REQUIRED WORK
Reproduce verbatim the part of the records that opens with the line containing "Expand options chevron" and closes with the line containing "tap(717, 20)", including both of those lines.

■ ■ ■ ■ ■ ■ ■

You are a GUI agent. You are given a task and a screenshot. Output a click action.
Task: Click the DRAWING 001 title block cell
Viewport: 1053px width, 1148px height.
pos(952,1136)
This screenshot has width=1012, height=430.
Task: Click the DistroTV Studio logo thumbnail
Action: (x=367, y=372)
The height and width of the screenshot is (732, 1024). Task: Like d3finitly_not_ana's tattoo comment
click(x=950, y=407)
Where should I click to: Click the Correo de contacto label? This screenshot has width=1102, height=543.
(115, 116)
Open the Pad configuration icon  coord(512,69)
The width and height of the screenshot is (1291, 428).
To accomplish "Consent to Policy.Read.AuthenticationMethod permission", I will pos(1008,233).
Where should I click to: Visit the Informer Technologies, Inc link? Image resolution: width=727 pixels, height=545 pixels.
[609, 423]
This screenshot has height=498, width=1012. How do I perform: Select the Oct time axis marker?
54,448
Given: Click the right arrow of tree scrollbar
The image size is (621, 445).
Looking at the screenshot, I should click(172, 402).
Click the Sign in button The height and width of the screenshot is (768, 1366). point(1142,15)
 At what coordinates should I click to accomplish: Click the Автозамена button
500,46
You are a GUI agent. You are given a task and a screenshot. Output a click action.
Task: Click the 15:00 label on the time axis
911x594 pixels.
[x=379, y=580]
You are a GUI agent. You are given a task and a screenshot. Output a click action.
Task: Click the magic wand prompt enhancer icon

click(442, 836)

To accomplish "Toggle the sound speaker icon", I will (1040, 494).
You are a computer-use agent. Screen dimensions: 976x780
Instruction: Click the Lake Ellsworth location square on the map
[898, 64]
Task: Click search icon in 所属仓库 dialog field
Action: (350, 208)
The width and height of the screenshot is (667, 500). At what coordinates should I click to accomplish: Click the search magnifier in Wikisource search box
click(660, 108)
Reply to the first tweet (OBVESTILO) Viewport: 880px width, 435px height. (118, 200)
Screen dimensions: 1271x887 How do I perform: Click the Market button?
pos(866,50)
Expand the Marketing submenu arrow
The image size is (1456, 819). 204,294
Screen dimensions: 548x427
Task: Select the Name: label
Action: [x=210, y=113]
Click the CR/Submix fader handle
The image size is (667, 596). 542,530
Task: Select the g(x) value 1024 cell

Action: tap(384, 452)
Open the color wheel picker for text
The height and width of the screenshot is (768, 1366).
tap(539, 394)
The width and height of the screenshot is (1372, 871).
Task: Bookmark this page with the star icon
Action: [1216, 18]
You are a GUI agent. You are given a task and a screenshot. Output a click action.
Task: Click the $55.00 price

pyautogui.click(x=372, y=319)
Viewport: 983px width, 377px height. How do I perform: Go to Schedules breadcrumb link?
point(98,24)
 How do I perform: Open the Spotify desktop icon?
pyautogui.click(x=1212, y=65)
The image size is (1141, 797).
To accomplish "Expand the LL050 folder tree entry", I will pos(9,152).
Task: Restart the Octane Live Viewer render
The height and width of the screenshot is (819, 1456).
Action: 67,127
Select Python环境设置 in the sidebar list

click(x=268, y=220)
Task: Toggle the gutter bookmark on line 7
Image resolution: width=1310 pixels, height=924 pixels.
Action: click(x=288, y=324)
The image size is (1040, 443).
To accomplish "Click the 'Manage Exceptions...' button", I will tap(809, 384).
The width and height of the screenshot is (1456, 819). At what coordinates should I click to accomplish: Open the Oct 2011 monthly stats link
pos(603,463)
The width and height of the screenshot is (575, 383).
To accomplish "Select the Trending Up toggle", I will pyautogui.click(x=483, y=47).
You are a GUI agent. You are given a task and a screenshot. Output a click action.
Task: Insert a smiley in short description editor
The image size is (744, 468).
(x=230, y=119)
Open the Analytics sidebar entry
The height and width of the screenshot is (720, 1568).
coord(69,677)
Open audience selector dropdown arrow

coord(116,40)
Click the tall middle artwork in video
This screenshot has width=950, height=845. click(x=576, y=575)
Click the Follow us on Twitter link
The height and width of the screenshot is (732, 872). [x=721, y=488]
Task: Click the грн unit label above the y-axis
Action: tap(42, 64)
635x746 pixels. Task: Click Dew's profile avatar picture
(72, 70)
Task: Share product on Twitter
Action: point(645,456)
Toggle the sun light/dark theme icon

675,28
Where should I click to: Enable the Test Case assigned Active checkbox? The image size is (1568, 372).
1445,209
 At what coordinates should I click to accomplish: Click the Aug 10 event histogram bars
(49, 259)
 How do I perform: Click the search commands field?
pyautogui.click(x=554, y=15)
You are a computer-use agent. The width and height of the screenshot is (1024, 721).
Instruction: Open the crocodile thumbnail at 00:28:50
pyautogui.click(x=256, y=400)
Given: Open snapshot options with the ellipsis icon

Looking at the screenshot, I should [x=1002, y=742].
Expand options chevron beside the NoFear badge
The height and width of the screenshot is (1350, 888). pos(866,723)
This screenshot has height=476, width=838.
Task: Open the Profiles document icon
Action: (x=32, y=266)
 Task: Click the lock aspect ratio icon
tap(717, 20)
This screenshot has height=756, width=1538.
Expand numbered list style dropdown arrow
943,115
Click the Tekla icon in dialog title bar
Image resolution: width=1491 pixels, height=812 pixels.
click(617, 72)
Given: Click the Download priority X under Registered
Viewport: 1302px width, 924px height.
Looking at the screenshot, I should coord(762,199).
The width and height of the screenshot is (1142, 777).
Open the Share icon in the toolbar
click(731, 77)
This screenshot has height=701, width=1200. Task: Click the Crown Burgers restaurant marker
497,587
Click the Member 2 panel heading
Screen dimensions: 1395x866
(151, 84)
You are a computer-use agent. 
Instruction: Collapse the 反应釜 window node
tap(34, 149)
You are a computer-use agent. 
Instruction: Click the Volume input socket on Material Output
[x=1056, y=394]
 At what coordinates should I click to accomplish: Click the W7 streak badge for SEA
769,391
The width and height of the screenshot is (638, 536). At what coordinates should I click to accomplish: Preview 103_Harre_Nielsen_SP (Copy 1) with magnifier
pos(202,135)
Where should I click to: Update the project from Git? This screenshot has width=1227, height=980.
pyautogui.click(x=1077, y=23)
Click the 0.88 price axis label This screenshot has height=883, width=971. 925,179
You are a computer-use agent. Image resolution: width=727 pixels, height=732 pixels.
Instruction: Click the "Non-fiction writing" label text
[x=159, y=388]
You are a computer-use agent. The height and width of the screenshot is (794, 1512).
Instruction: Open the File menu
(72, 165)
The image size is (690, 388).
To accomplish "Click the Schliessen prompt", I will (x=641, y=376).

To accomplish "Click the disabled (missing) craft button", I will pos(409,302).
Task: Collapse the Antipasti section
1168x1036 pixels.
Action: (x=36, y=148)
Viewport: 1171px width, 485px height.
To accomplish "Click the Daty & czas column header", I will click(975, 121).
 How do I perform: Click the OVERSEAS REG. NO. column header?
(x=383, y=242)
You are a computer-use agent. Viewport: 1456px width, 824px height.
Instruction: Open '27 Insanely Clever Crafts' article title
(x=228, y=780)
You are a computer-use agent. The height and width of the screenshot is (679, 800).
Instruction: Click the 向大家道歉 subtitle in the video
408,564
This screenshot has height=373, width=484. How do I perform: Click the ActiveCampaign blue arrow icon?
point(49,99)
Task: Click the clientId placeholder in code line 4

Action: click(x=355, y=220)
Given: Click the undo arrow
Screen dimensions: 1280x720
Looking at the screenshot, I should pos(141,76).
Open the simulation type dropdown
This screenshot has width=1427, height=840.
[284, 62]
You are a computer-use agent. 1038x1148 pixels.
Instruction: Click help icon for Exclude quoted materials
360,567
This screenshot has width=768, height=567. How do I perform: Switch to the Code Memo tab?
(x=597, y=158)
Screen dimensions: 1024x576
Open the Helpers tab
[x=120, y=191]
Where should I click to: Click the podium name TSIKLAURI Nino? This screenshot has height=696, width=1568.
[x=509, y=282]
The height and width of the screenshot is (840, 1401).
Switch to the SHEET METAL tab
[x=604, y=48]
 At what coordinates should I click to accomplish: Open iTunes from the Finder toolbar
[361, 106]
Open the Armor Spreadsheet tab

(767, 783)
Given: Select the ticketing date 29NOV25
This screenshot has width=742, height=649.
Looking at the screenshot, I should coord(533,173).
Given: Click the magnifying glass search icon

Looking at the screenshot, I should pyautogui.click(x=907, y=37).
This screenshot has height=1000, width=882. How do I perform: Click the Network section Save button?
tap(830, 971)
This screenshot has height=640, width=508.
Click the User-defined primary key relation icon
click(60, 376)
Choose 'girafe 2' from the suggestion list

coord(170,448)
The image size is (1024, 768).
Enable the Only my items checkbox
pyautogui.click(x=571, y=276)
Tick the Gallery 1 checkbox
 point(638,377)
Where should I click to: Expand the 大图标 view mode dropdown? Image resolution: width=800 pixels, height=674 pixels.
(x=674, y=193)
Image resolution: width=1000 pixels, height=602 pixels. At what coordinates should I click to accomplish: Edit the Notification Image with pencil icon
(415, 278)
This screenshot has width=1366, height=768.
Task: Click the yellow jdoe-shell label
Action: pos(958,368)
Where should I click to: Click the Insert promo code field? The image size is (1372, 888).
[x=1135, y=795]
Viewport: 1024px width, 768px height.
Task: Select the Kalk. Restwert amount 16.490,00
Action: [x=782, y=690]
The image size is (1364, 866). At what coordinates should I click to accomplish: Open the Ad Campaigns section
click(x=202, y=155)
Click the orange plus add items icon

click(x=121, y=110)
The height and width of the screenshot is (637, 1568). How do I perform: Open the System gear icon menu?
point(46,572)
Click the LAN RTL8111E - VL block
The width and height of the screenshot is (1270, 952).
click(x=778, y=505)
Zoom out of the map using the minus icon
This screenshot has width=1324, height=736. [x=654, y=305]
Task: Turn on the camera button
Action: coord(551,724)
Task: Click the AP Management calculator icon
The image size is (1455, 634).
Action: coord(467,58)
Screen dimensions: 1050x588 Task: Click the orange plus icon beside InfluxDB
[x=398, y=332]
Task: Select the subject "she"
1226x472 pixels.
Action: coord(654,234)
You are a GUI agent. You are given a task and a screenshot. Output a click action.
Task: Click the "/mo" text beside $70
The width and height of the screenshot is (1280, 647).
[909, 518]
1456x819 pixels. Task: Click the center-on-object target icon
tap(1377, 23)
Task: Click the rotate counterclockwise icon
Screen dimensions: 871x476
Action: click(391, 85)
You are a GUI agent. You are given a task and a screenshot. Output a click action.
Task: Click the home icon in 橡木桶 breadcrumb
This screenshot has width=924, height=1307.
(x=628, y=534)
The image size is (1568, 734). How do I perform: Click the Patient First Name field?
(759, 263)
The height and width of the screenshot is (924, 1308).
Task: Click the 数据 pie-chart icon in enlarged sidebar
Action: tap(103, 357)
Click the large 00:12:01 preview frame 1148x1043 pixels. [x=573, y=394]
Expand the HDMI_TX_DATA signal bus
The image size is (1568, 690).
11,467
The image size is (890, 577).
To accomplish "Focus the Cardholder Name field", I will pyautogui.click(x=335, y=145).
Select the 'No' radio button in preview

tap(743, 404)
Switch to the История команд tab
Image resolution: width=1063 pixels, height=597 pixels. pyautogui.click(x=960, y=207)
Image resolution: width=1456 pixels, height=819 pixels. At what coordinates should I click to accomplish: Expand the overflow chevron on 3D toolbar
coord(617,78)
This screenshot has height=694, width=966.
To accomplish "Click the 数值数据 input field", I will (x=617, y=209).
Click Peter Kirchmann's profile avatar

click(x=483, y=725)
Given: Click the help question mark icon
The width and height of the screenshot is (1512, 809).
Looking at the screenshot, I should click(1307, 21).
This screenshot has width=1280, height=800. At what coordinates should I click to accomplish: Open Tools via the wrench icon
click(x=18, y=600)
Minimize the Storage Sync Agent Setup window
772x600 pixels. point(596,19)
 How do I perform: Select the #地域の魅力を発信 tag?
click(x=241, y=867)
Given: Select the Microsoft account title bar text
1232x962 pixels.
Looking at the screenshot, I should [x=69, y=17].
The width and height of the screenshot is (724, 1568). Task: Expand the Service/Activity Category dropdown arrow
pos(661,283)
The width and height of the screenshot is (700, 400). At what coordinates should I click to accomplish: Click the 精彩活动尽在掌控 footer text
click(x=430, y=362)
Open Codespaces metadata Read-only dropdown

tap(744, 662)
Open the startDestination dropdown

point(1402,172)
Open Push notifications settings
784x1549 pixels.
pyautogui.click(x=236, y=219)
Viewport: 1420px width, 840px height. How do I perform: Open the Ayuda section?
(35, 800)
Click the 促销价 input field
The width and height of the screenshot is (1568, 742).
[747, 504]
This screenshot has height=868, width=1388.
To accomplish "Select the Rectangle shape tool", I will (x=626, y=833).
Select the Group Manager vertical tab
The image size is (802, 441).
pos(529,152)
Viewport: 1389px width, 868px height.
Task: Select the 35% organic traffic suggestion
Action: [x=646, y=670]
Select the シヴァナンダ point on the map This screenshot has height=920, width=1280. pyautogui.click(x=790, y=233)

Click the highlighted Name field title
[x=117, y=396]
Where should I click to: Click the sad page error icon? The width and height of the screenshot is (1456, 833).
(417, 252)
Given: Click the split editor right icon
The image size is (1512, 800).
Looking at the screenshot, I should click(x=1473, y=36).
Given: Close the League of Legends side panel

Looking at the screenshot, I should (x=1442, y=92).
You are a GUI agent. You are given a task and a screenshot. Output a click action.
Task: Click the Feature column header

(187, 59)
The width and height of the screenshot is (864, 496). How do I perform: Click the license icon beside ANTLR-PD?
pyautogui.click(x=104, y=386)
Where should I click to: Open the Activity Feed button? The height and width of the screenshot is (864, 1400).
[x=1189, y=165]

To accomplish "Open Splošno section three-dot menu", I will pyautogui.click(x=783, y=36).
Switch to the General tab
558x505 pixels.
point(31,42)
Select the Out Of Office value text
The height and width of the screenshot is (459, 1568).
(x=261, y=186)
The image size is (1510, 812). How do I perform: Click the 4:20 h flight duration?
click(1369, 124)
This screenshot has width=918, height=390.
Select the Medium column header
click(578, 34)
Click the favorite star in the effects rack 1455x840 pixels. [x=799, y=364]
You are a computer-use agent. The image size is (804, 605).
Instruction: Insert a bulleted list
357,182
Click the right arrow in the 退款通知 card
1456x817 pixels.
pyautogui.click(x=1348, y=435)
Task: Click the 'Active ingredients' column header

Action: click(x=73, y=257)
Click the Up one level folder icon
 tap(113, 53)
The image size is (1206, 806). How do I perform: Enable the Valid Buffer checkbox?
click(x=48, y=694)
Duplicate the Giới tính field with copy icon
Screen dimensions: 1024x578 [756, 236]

■ ■ ■ ■ ■ ■ ■

TASK ANSWER
Expand options chevron beside the NoFear badge
The height and width of the screenshot is (1350, 888). pos(866,723)
This screenshot has height=476, width=838.
Task: Open the Profiles document icon
Action: (x=32, y=266)
 Task: Click the lock aspect ratio icon
tap(717, 20)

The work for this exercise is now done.